▼

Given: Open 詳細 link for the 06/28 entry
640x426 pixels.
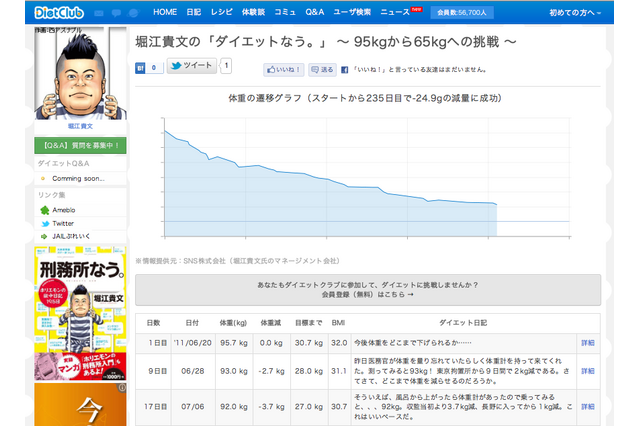Looking at the screenshot, I should (x=587, y=371).
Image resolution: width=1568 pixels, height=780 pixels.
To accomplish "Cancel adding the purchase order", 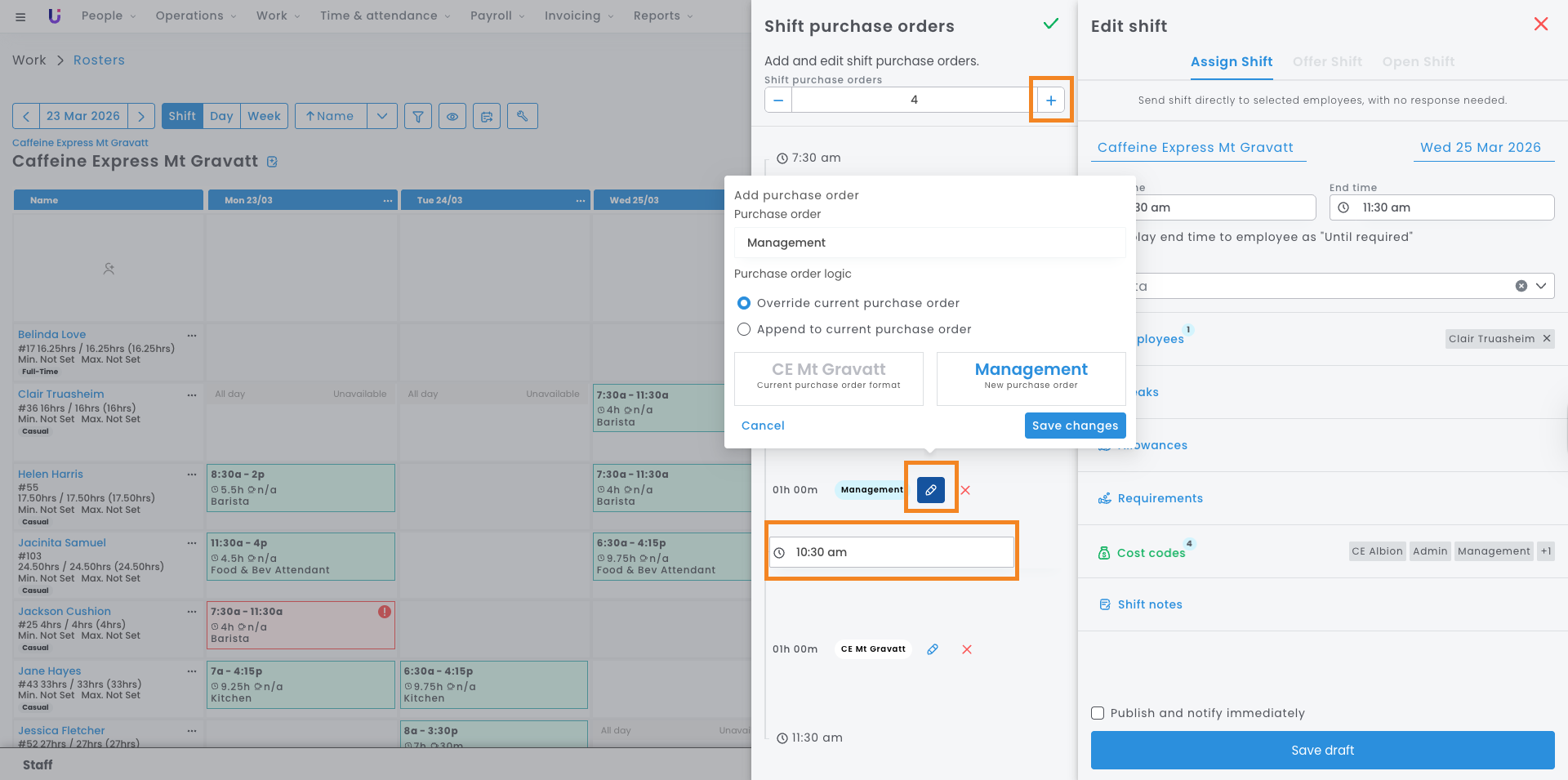I will click(x=763, y=426).
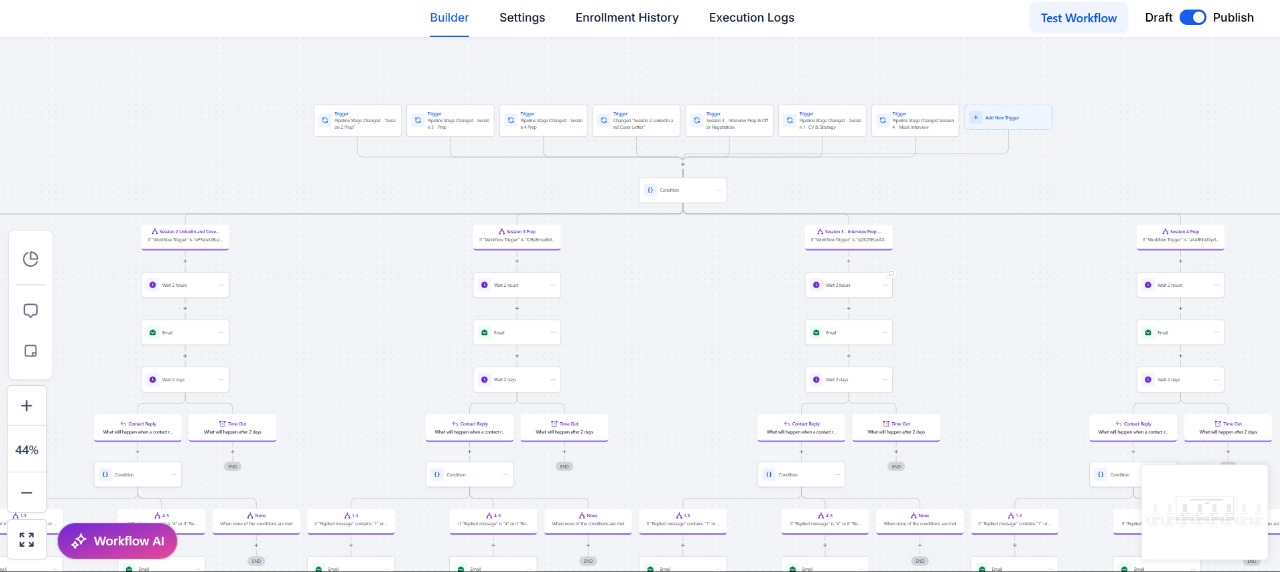The height and width of the screenshot is (572, 1280).
Task: Go to the Execution Logs tab
Action: tap(752, 17)
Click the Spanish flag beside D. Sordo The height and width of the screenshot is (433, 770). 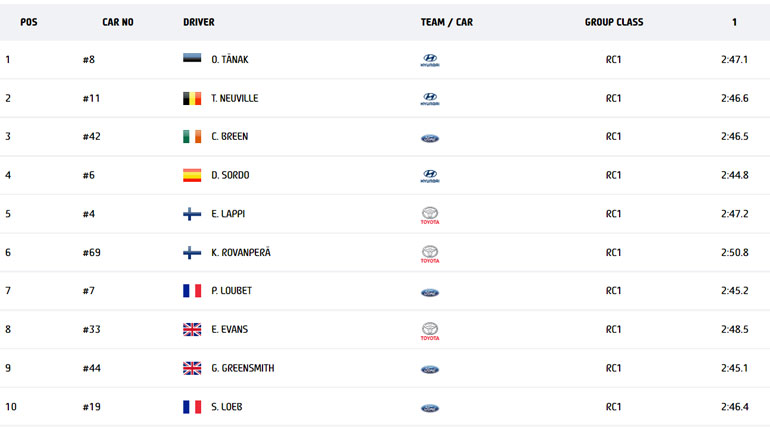[x=192, y=175]
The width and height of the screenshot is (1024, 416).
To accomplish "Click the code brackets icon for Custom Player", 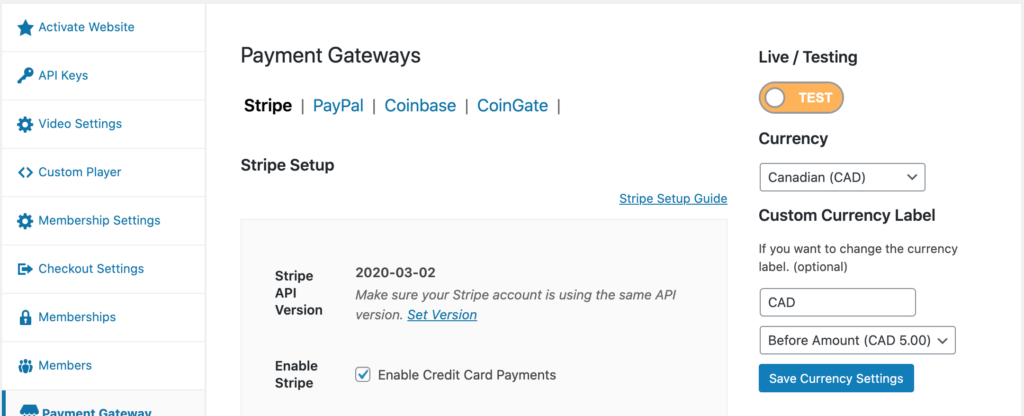I will 25,172.
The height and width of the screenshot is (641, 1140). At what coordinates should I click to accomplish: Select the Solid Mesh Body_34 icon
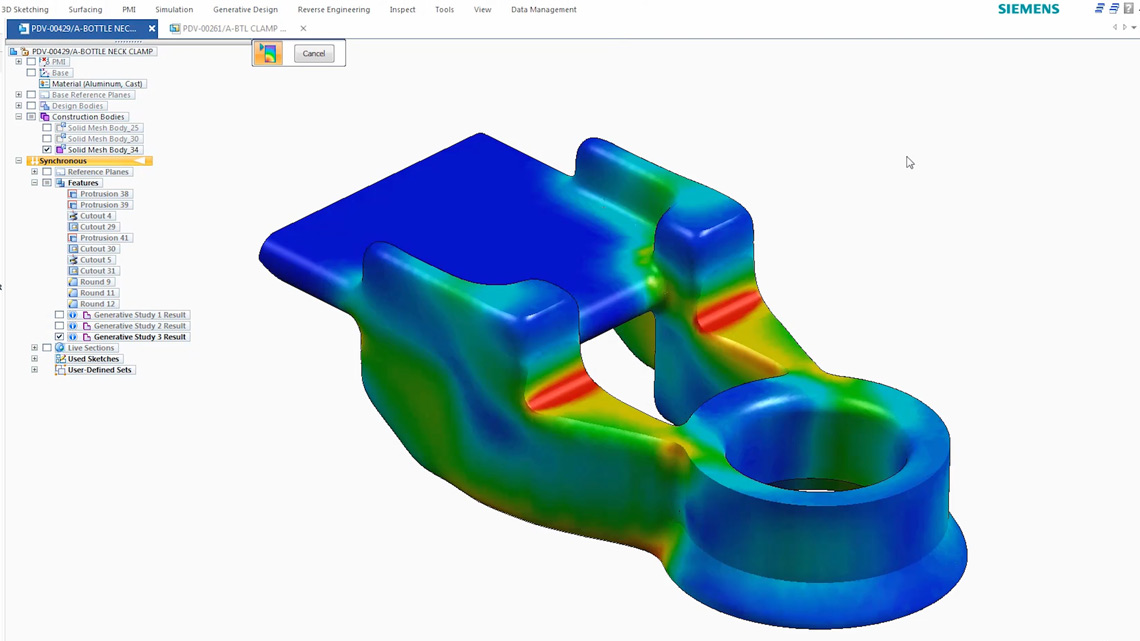click(x=58, y=150)
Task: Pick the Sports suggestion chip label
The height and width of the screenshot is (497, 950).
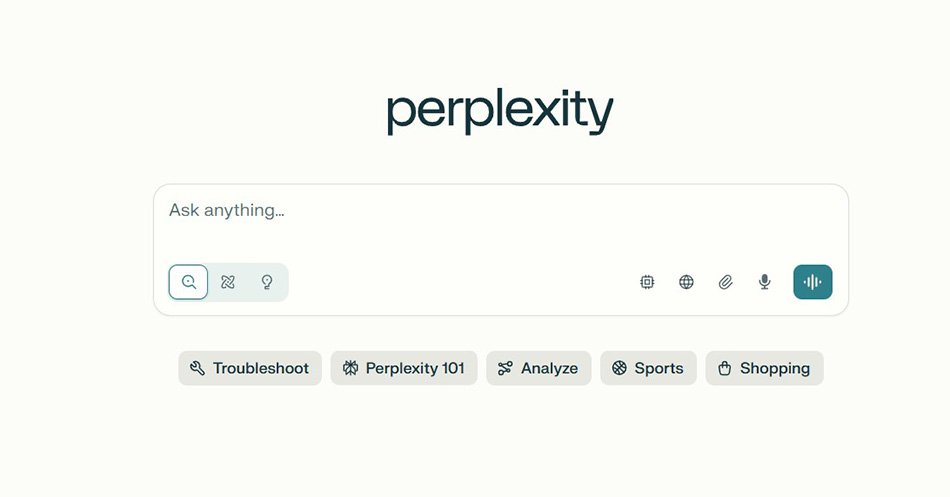Action: point(659,369)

▲

* [Goal of the exercise]
Begin at the line containing "The height and width of the screenshot is (641, 1140)." and restate exactly every line through the end of the material, skipping the pictures.

* [Result for this exercise]
The height and width of the screenshot is (641, 1140). At what coordinates should I click to accomplish: Select the Solid Mesh Body_34 icon
click(x=58, y=150)
Task: Pick the Sports suggestion chip label
The height and width of the screenshot is (497, 950).
Action: point(659,369)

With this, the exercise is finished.